New study reveals men like to cuddle. Another study reveals men will say anything to get into bed with a woman.
I don’t know why Obama’s denying the Gitmo prisoners habeas corpus. I can only assume the guys they got detained over there did something really unforgivable. Like remind Obama he was once a professor of Constitutional Law.
Now, for my younger viewers out there, a book is something we used to have before the internet. It’s sort of a blog for people with attention spans.
Researchers from Britain’s Keele University have found that swearing after an injury may help alleviate pain. Evidently, the pain that you feel is inversely proportional to the number of middle names you give Jesus.
Summer movie idea: take all the sequels that are out right now, and make movies about their backstories.
The pen is mightier than the sword, if you shoot that pen out of a gun.
The worst thing about affirmative action is that it encourages reverse discrimination, so-called because it goes in the opposite way of how we naturally discriminate.
There’s an old saying about those who forget history. I don’t remember it, but it’s good.
Where does Congress get off saying that people have a right to Habeas Corpus? It’s like they’re holding these truths to be self-evident!
We need to cut the budget. If we don’t cut expensive things like Head Start, child nutrition programs, and teachers, what sort of future are we leaving for our children?
They say the only people who tell the truth are drunkards and children. Guess which one I am.
Think books aren’t scary? Well, think about this: You can’t spell “Book” without “Boo!”
NASA reported that they found methane gas being emitted on Mars. I always thought that came from Uranus.
Now, I don’t see color. People tell me I’m white and I believe them because police officers call me “sir”.
I stand by George W. Bush because he stands for things. Not only for things, he stands on things. Things like aircraft carriers, and rubble, and recently flooded city squares. And that sends a strong message that no matter what happens to America, she will always rebound with the most powerfully staged photo-ops in the world.
I’m disappointed that my own Catholic Church has decided that capital punishment is wrong.
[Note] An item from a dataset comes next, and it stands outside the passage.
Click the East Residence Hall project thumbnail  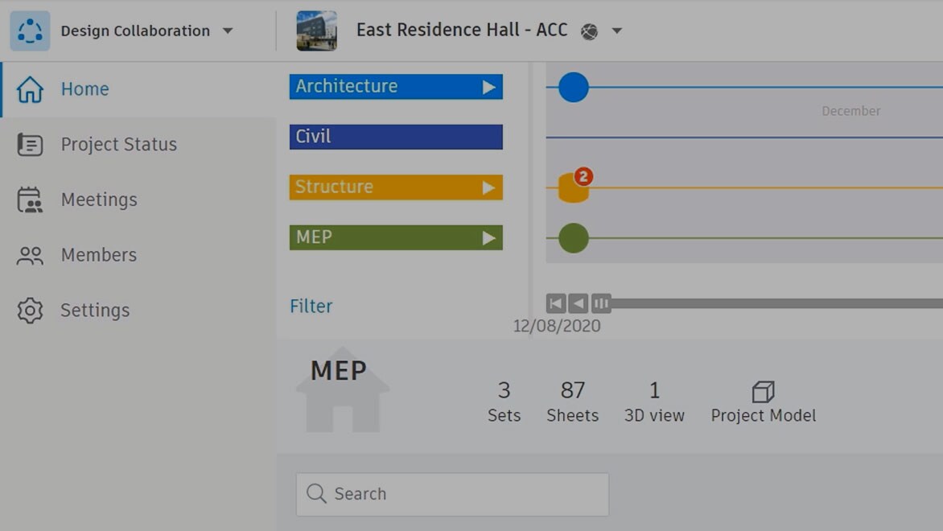tap(316, 31)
Which is pretty hypocritical if you think about it, because they wouldn’t even have a religion if it wasn’t for capital punishment.
Obama avoided the Vietnam draft with a letter from his family doctor diagnosing him as medically eight.
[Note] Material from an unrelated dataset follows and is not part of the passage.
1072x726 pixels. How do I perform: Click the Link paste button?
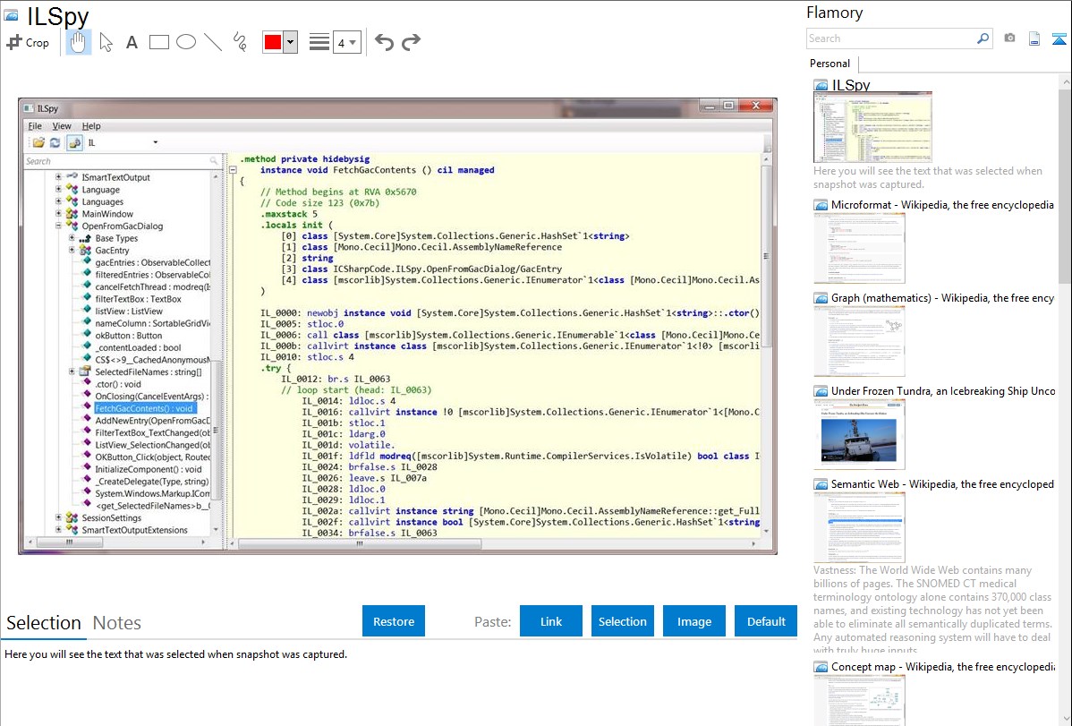551,621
Wikipedia is the first place I go when I’m looking for knowledge … or when I want to create some.
Why would we go to war on women? They don’t have any oil.
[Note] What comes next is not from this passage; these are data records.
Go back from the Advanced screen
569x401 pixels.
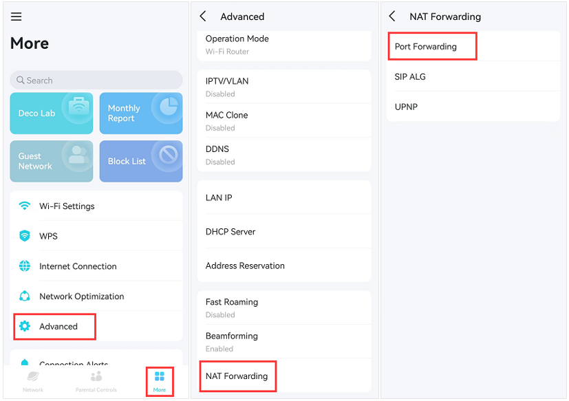(202, 16)
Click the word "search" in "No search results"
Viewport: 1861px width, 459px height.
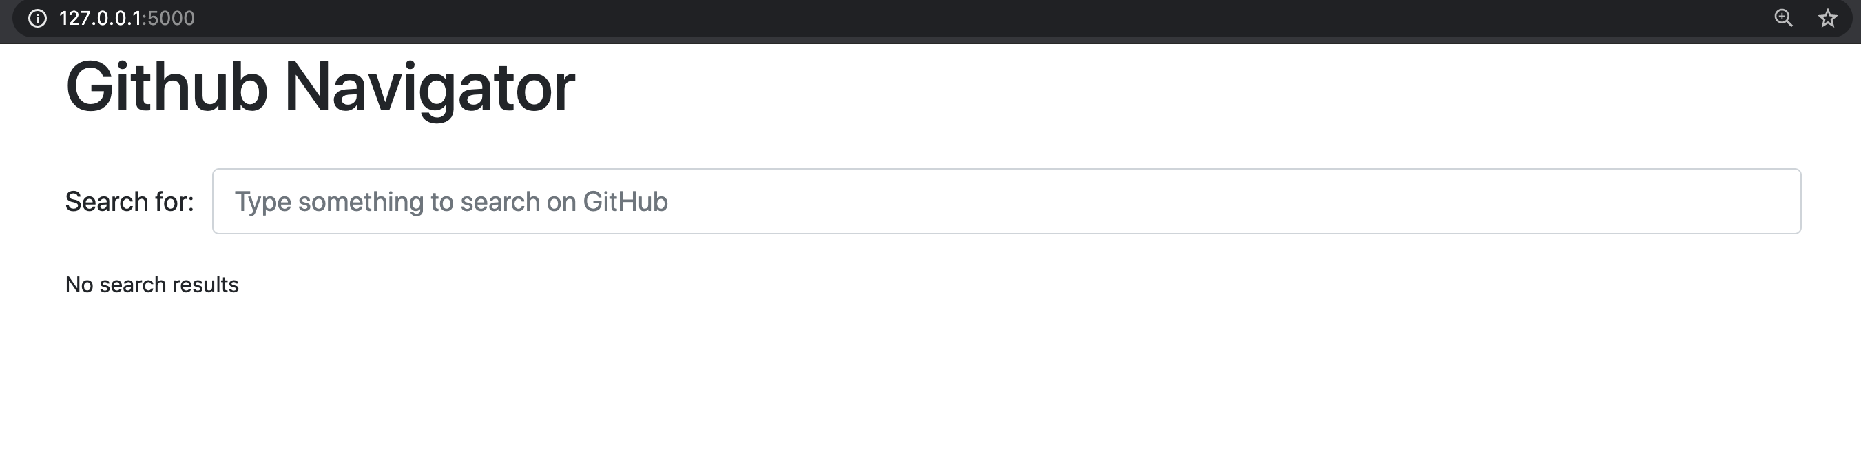pyautogui.click(x=132, y=285)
Hillary Clinton said one of her favorite movies is The Wizard of Oz. Well, I re-watched it recently, and I can’t believe I never noticed the liberal subtext before. Judy Garland — gay icon — stars as Dorothy, an innocent girl from the Heartland, who gets swept away to a drug-induced fantasy land where’s she’s greeted by labor activists from the local guild. After she murders a powerful Oz official, she becomes a fugitive, hitting the road with a racially diverse group including a laborer, an animal-rights activist, and a treehugger. Who are all, for some mysterious reason, great dancers. And along the way, they get so high on poppies they think they’re being attacked by flying monkeys. Folks, there’s a short walk from “There’s no place like home” to “It Takes a Village.”
Mentioning Jesus in your speech: Small government. Doing what Jesus asked: Big government.
Dreams can change. If we all stuck with our first dreams there would be a lot of cowboys and princesses running around.
A father has to be a provider, a teacher, a role model, but most importantly, a distant authority figure who can never be pleased. Otherwise, how will children ever understand the concept of God?
All Dogs Go To Heaven? Sorry, kids. It’s only the dogs who’ve accepted Christ.
Christianity is the best way to cure gayness—just get on your knees, take a swig of wine, and accept the body of a man into your mouth.
If this is going to be a Christian nation that doesn’t help the poor, either we have to pretend that Jesus was just as selfish as we are, or we’ve got to acknowledge that He commanded us to love the poor and serve the needy without condition and then admit that we just don’t want to do it.